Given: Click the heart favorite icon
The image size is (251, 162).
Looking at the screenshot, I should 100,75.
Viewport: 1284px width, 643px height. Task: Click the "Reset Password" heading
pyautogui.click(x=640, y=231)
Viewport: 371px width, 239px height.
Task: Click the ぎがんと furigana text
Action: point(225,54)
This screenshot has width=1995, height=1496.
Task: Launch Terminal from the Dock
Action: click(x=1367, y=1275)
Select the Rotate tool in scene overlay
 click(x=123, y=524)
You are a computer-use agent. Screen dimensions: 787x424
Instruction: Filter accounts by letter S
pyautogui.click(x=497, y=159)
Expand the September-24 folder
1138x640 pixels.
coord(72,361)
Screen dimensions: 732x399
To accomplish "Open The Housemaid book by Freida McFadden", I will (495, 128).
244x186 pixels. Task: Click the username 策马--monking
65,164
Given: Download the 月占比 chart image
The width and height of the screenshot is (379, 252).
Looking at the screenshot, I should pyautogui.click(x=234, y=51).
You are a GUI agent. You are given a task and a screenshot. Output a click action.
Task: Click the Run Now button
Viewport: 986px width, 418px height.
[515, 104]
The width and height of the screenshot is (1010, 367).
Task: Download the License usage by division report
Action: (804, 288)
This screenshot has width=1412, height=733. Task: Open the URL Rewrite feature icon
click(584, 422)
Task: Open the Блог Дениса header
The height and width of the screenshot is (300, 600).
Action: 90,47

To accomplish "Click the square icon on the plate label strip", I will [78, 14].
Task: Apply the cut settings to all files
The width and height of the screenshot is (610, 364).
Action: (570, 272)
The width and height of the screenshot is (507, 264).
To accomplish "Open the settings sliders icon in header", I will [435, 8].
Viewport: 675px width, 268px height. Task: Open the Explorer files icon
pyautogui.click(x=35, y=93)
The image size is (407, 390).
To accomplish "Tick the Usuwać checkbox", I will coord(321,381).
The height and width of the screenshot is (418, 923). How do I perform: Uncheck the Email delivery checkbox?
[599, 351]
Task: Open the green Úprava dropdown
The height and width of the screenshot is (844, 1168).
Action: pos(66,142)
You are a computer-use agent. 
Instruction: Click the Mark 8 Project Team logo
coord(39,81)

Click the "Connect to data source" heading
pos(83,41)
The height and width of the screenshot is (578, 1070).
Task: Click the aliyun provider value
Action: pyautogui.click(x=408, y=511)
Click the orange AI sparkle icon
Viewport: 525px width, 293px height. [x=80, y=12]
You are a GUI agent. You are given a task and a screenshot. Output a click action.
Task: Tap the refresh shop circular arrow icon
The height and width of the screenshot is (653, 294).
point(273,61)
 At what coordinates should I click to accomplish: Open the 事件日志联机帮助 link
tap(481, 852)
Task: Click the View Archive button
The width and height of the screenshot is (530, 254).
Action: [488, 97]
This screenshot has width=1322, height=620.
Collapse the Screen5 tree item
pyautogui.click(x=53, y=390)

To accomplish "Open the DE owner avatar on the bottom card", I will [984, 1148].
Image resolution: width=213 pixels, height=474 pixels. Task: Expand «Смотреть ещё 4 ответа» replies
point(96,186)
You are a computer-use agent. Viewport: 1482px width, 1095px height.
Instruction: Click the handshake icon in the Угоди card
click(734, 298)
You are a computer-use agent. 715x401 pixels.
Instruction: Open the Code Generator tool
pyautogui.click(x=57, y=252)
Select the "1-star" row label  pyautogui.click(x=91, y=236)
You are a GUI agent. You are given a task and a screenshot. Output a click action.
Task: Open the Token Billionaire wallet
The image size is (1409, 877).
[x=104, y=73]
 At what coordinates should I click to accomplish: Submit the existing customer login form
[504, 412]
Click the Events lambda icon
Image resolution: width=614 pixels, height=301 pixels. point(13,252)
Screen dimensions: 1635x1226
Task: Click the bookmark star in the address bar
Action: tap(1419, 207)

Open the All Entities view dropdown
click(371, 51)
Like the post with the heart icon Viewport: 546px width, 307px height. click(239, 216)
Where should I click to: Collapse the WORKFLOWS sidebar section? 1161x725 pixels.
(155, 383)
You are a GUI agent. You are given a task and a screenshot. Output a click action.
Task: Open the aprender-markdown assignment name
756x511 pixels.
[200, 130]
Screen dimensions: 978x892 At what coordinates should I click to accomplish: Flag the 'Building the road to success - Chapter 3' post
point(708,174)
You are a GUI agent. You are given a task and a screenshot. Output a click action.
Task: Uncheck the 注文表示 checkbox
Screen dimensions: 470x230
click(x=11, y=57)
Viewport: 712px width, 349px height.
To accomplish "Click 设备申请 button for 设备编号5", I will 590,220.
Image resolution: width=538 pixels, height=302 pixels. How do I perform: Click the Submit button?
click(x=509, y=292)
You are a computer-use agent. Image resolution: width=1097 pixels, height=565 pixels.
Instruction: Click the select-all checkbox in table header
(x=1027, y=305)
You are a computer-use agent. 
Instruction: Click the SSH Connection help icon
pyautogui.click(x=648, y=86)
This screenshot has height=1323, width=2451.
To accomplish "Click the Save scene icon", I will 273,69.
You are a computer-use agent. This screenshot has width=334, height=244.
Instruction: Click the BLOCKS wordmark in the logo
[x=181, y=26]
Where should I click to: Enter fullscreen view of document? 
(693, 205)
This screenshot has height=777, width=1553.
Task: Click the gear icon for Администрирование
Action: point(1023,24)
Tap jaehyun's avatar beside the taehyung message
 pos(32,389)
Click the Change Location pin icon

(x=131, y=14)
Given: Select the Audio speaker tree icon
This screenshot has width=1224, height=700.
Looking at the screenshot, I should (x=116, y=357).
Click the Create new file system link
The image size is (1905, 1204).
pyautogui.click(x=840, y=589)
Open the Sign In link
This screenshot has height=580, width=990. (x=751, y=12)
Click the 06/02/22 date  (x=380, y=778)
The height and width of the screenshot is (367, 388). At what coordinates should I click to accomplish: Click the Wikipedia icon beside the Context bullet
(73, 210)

> **Instruction**
Rewrite everything from the line containing "Image resolution: width=538" down through the end of the material, changing "Instruction" to "Goal" and leaving the rest as it is.

> **Final result**
Image resolution: width=538 pixels, height=302 pixels. How do I perform: Click the Submit button?
click(x=509, y=292)
You are a computer-use agent. Image resolution: width=1097 pixels, height=565 pixels.
Goal: Click the select-all checkbox in table header
(x=1027, y=305)
You are a computer-use agent. 
Goal: Click the SSH Connection help icon
pyautogui.click(x=648, y=86)
This screenshot has height=1323, width=2451.
To accomplish "Click the Save scene icon", I will 273,69.
You are a computer-use agent. This screenshot has width=334, height=244.
Goal: Click the BLOCKS wordmark in the logo
[x=181, y=26]
Where should I click to: Enter fullscreen view of document? 
(693, 205)
This screenshot has height=777, width=1553.
Task: Click the gear icon for Администрирование
Action: point(1023,24)
Tap jaehyun's avatar beside the taehyung message
 pos(32,389)
Click the Change Location pin icon

(x=131, y=14)
Given: Select the Audio speaker tree icon
This screenshot has width=1224, height=700.
Looking at the screenshot, I should (x=116, y=357).
Click the Create new file system link
The image size is (1905, 1204).
pyautogui.click(x=840, y=589)
Open the Sign In link
This screenshot has height=580, width=990. (x=751, y=12)
Click the 06/02/22 date  (x=380, y=778)
The height and width of the screenshot is (367, 388). At what coordinates should I click to accomplish: Click the Wikipedia icon beside the Context bullet
(73, 210)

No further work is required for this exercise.